June 8, 2009


After a long struggle with never ending commands and long lists of packages, not forgetting some tedious circuitry, we finally managed to blink an LED using an Atmel ATMEGA16 microcontroller. I’ll explain what we did in some simple steps.
1. Building a programmer (hardware) to program the Microcontroller( MuC )

2. Installation of necessary packages, for compiling and burning the MuC.

3. Burning the MuC

4. Sample program

All the installation and applications are  based on GNU Linux Debian / Ubuntu . Please bear with it.

I. Building a Programmer.
We need a hardware circuit to interface the MuC with a PC via its parallel port so that we can transfer our program from the latter to the former. We have used a circuit compatible with Uisp programming application. The circuit is available here.

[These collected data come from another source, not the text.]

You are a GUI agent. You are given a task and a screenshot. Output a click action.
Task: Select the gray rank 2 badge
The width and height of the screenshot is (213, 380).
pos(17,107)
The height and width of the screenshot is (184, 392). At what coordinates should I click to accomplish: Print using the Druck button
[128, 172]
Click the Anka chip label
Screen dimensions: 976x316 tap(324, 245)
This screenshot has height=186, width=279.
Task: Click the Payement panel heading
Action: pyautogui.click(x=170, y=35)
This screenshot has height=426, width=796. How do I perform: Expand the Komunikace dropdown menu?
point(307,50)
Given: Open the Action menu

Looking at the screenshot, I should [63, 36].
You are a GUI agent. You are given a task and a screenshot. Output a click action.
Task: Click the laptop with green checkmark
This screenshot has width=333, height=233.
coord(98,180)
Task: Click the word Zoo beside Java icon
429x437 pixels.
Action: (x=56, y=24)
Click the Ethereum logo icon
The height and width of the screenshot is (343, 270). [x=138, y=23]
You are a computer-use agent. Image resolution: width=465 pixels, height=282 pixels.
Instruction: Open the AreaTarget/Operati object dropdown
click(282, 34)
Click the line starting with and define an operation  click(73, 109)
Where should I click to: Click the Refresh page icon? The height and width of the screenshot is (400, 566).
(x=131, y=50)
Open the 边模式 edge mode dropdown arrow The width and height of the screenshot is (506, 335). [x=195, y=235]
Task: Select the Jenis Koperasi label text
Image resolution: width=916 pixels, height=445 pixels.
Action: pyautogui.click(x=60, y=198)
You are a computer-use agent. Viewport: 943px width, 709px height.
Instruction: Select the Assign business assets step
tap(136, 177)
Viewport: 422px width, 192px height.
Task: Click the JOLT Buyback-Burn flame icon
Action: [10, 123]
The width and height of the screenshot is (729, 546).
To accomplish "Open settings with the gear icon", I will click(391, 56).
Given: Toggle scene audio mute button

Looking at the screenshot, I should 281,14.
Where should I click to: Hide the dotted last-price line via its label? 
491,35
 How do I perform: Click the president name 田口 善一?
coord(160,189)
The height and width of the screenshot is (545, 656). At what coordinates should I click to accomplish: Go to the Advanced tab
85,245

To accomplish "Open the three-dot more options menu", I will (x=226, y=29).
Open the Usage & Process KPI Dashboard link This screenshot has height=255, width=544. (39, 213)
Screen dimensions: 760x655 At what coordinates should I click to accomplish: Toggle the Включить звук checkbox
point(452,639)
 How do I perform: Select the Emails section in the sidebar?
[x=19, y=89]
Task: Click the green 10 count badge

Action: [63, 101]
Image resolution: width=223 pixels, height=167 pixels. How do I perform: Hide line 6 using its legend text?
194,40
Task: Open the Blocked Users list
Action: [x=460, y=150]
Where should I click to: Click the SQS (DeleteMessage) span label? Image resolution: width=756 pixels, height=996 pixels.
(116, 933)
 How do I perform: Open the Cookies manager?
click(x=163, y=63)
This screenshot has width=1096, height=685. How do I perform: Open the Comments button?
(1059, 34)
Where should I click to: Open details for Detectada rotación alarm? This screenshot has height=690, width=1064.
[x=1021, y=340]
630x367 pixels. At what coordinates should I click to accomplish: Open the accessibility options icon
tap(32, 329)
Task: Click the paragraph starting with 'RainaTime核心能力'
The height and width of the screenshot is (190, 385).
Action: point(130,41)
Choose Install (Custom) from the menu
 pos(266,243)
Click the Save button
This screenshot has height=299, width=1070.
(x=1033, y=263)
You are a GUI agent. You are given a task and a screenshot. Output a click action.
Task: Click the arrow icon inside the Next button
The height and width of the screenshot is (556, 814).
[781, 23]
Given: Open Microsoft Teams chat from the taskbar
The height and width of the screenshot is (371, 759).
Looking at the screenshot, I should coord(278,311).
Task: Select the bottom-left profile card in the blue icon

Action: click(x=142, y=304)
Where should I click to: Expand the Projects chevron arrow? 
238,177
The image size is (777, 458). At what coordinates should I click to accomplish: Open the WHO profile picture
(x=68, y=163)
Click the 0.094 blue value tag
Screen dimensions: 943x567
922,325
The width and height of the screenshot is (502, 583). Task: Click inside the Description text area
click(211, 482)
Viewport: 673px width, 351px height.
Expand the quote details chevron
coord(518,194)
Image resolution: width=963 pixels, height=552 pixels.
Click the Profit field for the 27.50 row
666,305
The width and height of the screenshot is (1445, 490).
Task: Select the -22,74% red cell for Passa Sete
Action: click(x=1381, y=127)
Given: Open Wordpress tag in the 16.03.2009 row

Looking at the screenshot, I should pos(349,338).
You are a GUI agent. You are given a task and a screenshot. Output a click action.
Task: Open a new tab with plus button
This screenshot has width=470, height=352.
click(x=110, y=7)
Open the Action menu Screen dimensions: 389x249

The hardware on the bottom right hand side is that for supplying Vcc.
Pin 9 is RESET (active low) and so it is always kept HIGH by connecting it to Vcc via 10k resistor as shown.
Make sure that the GND of Parallel port and that of Power supply are shorted.
Q1 is 4MHz crystal for clock.

II. Packages
Several packages/libraries need to be installed on linux for compiling our program(specifically for MuC) as well as uploading it onto the microcontroller’s (flash) memory using the programmer we discussed above. They are build-essential, avr-libc, gcc-avr, binutils, uisp. To install these packages, type as root user :

#apt-get install  build-essential avr-libc  gcc-avr  binutils uisp

You may skip rest of this section if the above command worked fine!!!

If any error creeps up showing invalid repositories or something similar, we may need to update the repositories file of aptitude (apt). The new repositories to be added for Debian are:

deb http://http.us.debian.org/debian testing main
deb http://www.uk.debian.org/debian stable main contrib non-free

These are to be added/written to the file sources.list in the directory.


( Check whether the current repositories of your apt have the packages  or not, even if your distro is/is not Debian/ Ubuntu. And if needed you may have to find out the necessary ones from the internet )

With our new repositories in place, we need to update our apt with this command:

#apt-get update

If you end up with an error indicating wrong key or something like below


Reading package lists… Done
W: There is no public key available for the following key IDs:

try the following commands :

#gpg –keyserver pgpkeys.mit.edu –recv-key your-key

/* in this particular case, ‘your key’ is 9AA38DCD55BE302B */

#apt-key add /root/.gnupg/pubring.gpg

The second command should give a result OK. Else try this one also.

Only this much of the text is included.